** Opening Source records block **
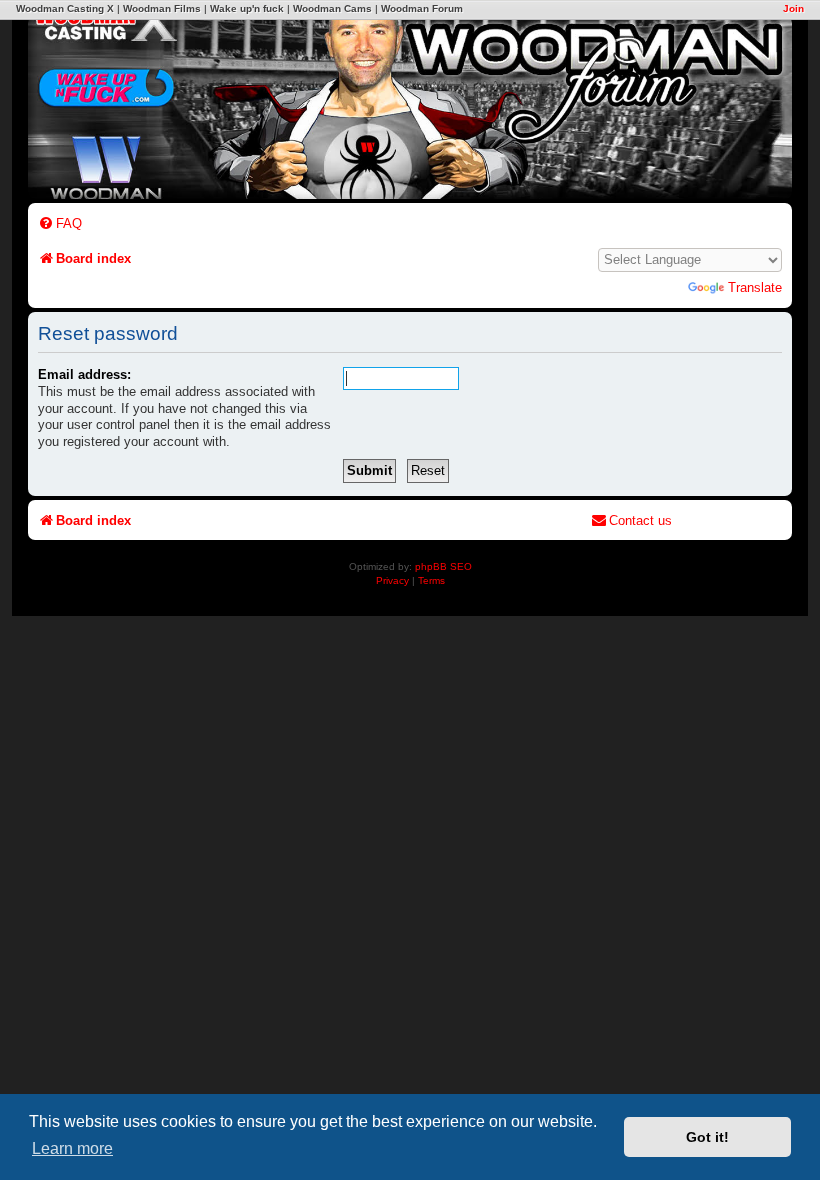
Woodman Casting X (65, 8)
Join (793, 8)
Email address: (84, 374)
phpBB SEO (443, 566)
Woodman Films (162, 8)
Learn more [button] (72, 1148)
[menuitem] (60, 223)
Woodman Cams (332, 8)
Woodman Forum (422, 8)
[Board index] (505, 98)
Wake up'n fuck (247, 8)
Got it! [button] (707, 1137)
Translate (755, 287)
** Closing Source records block **
- [Work instruction]: When restating the records word for word, omit any picture they contain.

- [Problem solution]:
Woodman Casting X (65, 8)
Join (793, 8)
Email address: (84, 374)
phpBB SEO (443, 566)
Woodman Films (162, 8)
Learn more [button] (72, 1148)
[menuitem] (60, 223)
Woodman Cams (332, 8)
Woodman Forum (422, 8)
[Board index] (505, 98)
Wake up'n fuck (247, 8)
Got it! [button] (707, 1137)
Translate (755, 287)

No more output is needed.